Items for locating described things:
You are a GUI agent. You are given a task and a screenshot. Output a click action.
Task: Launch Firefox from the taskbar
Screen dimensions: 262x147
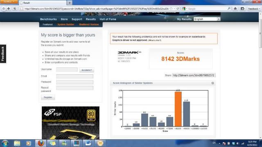pos(41,143)
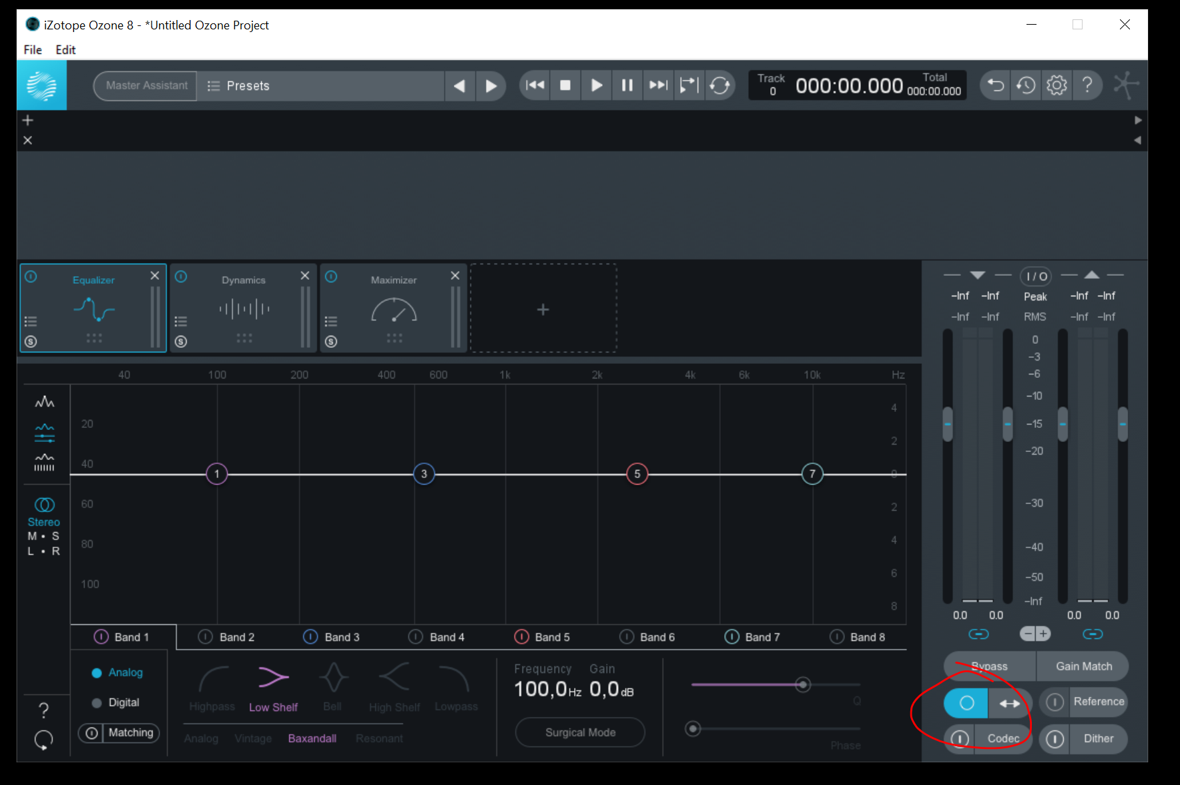Viewport: 1180px width, 785px height.
Task: Toggle the Dynamics module power button
Action: coord(181,277)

> _Task prompt_:
Copy out every line of the items above word for word, leaving out the pictures.

> _Solved problem_:
You are a GUI agent. You are given a task and a screenshot. Output a click action.
Task: Launch Firefox from the taskbar
Screen dimensions: 262x147
pos(41,143)
Viewport: 1180px width, 785px height.
Task: Toggle the Dynamics module power button
Action: coord(181,277)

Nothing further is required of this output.